| Work required |
Reproduce verbatim the lines of the records below, from the line containing "Where should I click to: Switch" through the line containing "coord(579,128)", both inclusive.

(Records of locating words and elements)
☆ ☆ ☆ ☆ ☆ ☆ ☆

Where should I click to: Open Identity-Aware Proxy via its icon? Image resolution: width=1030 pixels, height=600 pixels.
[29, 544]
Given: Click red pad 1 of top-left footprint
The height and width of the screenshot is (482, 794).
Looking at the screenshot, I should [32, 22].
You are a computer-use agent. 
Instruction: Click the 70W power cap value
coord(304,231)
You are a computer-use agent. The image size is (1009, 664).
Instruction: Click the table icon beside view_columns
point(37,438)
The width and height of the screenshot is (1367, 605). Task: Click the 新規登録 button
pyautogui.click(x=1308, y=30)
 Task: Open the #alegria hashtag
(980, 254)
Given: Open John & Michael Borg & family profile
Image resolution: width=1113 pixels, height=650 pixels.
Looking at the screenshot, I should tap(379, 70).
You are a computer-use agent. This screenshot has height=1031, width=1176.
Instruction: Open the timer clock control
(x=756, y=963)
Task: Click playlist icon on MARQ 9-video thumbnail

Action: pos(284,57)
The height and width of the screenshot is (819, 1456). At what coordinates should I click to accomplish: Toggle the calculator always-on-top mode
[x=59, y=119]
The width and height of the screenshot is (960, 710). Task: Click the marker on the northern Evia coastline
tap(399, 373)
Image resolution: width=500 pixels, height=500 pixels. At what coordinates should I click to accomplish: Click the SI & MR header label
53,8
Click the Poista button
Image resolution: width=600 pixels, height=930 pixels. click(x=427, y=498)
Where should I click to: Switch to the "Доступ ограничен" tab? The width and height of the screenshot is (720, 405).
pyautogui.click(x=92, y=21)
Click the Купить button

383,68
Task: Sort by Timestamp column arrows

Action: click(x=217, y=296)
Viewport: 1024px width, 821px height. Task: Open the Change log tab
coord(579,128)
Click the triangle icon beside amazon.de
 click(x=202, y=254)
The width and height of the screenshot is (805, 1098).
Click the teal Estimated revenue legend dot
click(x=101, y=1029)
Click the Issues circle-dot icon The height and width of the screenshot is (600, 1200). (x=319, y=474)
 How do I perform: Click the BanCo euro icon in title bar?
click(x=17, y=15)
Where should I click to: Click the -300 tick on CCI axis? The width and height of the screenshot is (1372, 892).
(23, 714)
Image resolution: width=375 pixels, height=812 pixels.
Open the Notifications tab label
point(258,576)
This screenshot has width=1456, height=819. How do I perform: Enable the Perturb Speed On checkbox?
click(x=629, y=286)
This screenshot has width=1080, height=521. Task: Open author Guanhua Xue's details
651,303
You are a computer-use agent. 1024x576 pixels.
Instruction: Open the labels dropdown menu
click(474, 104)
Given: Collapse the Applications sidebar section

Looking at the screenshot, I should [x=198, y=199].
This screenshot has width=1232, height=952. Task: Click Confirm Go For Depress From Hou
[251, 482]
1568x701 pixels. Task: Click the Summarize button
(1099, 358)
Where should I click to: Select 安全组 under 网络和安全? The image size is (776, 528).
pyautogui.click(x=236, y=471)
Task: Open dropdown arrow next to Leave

☆ ☆ ☆ ☆ ☆ ☆ ☆

| Result of this exercise |
Where should I click to: Switch to the "Доступ ограничен" tab? The width and height of the screenshot is (720, 405).
pyautogui.click(x=92, y=21)
Click the Купить button

383,68
Task: Sort by Timestamp column arrows

Action: click(x=217, y=296)
Viewport: 1024px width, 821px height. Task: Open the Change log tab
coord(579,128)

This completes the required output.